FTIR spectrum of C30B clay reveals typical vibration bands responsible for stretching vibrations of the Si–O bond at 1116 cm−1, bending vibrations of AlAlOH at 919 cm−1 and AlMgOH bonds at 885–849 cm−1. Other absorptions bands are found at 1012 cm−1, assigned to stretching vibrations of Si–O–Si, and at 3631 and 3538 cm−1, ascribed to the free –OH stretching and the hydrogen-bonded –OH stretching, respectively. The band located at 1643 cm−1 for C30B organoclay is caused by the hydrogen free carbonyl, and the bands at 1467 and 1369 cm−1 are associated with the –CH3 group. Bands characteristic to –CH2 stretching of methylene group are found in the region located at 2924 and 2850 cm−1 [37].

The FTIR spectra of CHM/RSO and CHM/RSO/C30B sample reveals some characteristic bands of rosehip seeds oil incorporated into chitosan-based film, namely at 3006, 2858, 1741, and 1450 cm−1 that are assigned to ν (=CH), symmetrical ν (C–H) from methyl group, ν (C=O) from RC=OOR structure and to δ (C–H) deformation. Significant modifications are observed in FTIR spectra of chitosan by rosehip seed oil incorporation into emulsion-based films. The vibration absorption band given by the free O–H bond valence occurs in the region of 3590–3650 cm−1, and the association through polymer hydrogen bonds leads to wide bands in the region 3200–3600 cm−1. By rosehip seed oil addition into chitosan-based films. the band associated with free bonded O–H group of chitosan is shifted to a lower wavenumber, from 3355 to 3343 cm−1, indicating interaction by hydrogen bonds between chitosan and rosehip seed oil. The band ascribed to primary amino group bending (ν NH2) of chitosan is shifted to higher wavenumbers by RSO incorporation (from 1549 to 1554 cm−1). Most vibration bands of chitosan are shifted to higher wavenumbers by RSO incorporation and this may be due to the fact that the added components can inhibit the inter/intra molecular hydrogen bonding which existed in the neat chitosan film [38].
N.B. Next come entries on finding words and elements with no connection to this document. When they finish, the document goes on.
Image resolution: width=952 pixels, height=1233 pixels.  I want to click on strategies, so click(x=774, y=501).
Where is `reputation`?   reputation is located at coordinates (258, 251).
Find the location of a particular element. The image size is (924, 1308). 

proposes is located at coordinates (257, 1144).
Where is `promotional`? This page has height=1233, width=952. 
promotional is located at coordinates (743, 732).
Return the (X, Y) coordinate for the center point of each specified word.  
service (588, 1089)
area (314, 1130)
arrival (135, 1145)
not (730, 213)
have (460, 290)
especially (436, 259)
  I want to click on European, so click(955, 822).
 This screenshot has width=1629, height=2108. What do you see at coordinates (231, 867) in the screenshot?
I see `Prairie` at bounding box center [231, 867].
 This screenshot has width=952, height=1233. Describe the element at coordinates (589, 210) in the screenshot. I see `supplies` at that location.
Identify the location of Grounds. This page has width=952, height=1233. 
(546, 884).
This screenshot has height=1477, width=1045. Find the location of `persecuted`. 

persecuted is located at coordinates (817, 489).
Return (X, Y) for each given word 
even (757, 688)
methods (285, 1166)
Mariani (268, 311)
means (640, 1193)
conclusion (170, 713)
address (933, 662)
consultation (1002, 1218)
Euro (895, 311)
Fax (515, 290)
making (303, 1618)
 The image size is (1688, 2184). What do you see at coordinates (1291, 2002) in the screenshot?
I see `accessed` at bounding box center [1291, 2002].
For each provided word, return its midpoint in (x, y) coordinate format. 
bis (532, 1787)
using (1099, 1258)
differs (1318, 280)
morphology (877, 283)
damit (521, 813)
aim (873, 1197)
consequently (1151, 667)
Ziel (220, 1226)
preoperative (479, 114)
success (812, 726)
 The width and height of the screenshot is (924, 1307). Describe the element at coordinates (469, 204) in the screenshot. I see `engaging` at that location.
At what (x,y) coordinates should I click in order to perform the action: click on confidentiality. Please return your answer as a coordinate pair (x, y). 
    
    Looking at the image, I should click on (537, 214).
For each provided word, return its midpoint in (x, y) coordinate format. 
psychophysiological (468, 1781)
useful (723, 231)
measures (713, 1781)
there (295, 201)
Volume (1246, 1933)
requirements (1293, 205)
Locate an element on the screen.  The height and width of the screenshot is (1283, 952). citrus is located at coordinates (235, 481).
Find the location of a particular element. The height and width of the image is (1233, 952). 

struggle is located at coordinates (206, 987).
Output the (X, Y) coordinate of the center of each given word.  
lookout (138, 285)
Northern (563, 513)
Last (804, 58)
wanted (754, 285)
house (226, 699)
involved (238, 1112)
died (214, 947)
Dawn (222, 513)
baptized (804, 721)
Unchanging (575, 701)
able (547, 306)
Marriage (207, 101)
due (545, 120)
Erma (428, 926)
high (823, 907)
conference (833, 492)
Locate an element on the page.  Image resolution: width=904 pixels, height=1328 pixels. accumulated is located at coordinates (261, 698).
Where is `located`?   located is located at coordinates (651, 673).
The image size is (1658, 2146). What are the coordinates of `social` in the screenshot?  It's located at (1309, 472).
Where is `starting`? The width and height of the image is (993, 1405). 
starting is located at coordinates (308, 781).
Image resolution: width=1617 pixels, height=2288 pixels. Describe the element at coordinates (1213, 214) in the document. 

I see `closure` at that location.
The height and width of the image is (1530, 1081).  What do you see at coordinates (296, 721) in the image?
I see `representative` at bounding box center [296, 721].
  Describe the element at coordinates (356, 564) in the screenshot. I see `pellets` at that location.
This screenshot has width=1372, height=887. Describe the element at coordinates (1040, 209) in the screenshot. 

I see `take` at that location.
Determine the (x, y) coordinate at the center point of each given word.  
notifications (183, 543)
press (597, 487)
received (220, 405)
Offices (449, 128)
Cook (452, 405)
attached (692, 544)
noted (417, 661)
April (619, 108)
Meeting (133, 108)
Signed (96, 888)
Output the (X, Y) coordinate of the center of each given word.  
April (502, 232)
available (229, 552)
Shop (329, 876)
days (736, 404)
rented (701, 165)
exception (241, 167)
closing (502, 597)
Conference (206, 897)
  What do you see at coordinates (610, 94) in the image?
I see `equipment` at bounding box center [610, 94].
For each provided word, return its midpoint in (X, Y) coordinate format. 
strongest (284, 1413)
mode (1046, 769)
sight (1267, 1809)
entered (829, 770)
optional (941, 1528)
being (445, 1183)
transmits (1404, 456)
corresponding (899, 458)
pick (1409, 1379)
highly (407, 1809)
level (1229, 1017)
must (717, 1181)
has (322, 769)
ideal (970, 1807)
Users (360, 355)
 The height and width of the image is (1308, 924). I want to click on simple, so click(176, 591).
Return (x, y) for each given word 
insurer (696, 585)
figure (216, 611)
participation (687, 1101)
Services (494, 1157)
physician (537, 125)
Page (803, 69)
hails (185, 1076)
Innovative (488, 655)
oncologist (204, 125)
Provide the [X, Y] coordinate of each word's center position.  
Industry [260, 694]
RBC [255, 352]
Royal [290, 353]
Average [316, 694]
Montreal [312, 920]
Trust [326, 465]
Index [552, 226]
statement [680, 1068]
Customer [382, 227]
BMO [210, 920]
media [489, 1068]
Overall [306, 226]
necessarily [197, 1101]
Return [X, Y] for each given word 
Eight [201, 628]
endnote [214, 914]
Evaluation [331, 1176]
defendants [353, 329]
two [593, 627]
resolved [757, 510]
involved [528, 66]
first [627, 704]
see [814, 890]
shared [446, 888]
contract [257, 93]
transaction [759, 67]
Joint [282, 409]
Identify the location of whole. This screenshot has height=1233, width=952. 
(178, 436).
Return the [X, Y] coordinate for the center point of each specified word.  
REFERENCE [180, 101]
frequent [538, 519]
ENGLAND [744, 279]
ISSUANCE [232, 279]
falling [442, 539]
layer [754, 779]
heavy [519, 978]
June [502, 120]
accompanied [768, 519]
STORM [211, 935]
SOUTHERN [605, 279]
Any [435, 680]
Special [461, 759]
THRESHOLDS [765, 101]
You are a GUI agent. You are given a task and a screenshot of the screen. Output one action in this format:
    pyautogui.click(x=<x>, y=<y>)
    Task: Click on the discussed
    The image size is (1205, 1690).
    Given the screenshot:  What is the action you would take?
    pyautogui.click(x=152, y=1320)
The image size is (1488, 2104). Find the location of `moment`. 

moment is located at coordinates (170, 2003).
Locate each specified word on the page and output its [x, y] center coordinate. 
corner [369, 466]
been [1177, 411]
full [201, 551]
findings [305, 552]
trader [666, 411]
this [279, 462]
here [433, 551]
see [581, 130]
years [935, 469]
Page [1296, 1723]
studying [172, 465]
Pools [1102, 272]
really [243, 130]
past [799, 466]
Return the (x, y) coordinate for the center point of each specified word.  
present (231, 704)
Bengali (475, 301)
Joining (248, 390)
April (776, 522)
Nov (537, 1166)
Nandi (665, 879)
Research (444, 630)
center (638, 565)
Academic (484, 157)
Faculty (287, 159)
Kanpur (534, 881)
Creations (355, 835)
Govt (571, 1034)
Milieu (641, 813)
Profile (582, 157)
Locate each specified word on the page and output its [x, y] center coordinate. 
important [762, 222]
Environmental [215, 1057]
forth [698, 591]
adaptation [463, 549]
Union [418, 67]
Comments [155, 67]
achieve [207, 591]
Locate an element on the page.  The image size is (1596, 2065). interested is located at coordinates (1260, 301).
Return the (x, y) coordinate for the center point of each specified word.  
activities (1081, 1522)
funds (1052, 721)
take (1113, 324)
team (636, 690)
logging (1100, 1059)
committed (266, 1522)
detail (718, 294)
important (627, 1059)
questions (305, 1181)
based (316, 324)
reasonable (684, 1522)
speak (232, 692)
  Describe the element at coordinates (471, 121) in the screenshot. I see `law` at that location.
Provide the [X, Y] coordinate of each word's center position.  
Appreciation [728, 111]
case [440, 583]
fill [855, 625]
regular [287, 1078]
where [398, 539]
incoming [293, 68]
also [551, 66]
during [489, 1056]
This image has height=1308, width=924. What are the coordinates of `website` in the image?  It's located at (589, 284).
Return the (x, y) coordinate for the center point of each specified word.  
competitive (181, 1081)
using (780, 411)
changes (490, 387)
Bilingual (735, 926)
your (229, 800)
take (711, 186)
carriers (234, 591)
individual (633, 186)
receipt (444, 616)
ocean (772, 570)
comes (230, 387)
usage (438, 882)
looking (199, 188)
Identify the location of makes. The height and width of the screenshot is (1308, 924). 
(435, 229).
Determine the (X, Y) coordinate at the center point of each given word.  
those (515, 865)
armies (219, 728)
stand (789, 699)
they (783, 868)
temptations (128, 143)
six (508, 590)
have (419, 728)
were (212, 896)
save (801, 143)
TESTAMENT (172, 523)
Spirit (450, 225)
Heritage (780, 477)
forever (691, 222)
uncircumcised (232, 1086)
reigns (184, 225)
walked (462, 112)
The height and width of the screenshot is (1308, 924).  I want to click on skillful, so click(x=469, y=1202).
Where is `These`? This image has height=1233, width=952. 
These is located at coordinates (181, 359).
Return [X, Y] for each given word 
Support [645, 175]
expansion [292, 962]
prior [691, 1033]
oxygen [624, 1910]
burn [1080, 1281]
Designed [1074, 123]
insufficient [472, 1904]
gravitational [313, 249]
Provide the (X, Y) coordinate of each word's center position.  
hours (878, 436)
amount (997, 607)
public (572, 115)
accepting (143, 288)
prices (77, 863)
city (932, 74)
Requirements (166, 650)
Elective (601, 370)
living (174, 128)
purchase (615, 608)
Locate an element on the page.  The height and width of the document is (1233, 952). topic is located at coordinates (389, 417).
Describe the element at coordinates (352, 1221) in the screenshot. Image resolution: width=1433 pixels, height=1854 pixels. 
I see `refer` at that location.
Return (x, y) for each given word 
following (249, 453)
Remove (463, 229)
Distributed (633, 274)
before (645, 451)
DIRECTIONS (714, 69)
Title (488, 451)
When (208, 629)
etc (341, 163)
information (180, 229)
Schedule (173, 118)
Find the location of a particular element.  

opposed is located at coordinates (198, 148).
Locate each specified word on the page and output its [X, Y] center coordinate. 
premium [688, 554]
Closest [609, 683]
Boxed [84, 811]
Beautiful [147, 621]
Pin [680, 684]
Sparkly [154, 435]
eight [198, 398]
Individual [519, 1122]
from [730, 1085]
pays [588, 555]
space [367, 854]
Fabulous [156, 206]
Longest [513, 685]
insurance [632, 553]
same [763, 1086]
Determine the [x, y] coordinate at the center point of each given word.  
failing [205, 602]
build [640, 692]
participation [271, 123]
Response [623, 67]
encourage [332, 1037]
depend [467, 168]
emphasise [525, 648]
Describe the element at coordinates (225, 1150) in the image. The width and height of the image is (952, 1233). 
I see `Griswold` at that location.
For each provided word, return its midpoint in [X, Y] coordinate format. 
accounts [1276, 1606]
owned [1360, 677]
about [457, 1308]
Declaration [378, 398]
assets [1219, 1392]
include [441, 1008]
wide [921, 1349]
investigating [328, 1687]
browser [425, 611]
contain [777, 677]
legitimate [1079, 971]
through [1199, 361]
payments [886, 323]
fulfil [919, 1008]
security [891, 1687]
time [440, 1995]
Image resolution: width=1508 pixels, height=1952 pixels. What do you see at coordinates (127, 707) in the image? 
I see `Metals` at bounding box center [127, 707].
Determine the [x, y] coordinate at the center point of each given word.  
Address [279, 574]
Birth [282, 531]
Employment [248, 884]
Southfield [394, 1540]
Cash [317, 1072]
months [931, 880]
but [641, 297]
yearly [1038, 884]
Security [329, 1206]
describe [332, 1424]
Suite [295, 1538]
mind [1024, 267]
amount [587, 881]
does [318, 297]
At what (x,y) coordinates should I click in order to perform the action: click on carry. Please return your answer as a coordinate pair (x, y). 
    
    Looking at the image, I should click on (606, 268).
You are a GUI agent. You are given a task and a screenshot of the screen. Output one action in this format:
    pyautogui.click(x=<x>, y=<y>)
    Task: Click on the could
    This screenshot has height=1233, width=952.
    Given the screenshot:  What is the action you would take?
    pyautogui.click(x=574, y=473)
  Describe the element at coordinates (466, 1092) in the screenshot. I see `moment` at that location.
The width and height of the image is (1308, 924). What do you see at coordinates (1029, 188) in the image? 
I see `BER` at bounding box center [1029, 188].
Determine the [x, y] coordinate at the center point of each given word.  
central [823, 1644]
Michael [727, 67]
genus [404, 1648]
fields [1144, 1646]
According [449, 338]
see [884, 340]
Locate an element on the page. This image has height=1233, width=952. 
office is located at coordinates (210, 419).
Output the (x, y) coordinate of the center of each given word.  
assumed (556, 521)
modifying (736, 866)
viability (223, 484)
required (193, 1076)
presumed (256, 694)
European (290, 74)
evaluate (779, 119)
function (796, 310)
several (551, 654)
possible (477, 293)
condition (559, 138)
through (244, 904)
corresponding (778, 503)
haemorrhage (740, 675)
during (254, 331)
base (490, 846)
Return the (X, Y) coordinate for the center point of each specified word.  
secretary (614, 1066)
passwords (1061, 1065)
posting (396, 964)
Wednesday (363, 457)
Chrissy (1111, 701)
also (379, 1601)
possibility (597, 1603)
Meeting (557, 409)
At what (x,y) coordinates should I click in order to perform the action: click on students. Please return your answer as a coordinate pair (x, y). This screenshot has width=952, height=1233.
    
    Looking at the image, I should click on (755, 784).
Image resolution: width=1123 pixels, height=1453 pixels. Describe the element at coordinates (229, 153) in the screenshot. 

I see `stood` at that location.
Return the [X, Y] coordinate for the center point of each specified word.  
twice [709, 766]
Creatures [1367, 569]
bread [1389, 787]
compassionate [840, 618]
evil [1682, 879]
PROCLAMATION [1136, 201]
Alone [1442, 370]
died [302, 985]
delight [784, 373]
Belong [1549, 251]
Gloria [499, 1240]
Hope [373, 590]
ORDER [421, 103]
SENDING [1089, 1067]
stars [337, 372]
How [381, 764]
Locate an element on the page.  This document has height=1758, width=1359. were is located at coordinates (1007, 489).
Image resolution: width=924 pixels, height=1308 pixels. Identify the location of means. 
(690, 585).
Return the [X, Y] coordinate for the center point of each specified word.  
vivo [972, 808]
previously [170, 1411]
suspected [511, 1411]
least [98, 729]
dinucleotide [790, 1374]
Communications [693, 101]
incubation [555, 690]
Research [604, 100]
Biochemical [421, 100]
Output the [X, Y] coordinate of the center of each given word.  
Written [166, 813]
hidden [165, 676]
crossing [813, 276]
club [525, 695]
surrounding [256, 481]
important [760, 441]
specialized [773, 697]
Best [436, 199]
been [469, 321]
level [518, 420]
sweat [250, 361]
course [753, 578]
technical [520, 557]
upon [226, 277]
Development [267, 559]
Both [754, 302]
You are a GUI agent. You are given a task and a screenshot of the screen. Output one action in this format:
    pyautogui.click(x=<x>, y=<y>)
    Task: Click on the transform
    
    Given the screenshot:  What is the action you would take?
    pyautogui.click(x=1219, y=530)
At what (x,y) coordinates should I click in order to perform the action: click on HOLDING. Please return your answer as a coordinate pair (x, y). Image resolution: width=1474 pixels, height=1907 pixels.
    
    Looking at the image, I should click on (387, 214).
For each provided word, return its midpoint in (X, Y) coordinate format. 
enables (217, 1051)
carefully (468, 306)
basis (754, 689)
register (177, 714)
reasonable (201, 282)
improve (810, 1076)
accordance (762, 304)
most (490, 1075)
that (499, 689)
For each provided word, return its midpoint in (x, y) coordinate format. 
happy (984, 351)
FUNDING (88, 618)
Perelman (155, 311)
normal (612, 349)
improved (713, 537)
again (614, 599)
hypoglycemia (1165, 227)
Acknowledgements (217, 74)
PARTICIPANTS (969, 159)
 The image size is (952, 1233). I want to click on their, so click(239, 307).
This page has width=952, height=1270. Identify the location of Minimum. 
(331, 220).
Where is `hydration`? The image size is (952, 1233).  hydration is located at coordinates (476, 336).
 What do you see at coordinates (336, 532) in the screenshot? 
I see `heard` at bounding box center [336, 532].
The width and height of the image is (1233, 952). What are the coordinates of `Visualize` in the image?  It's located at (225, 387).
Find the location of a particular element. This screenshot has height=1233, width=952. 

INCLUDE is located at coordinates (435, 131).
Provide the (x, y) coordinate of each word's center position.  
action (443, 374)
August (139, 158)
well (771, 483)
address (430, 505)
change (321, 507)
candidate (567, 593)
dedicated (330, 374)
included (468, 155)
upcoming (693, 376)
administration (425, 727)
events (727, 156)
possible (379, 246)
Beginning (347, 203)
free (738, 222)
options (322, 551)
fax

The obtained hybrid emulsion-based films exhibit characteristic bands associated with the isolated MgO–H stretching at 3690 cm−1, stretching of structural –OH at 3661 cm−1. Between 3650 and 3050 cm−1 a broad band is present, due to the fact that many specific bands of the components are overlapping, which can be associated with the stretching vibrations of –OH groups of interlayer water from C30B, N–H stretching and hydroxyl –OH stretching [36,39,40].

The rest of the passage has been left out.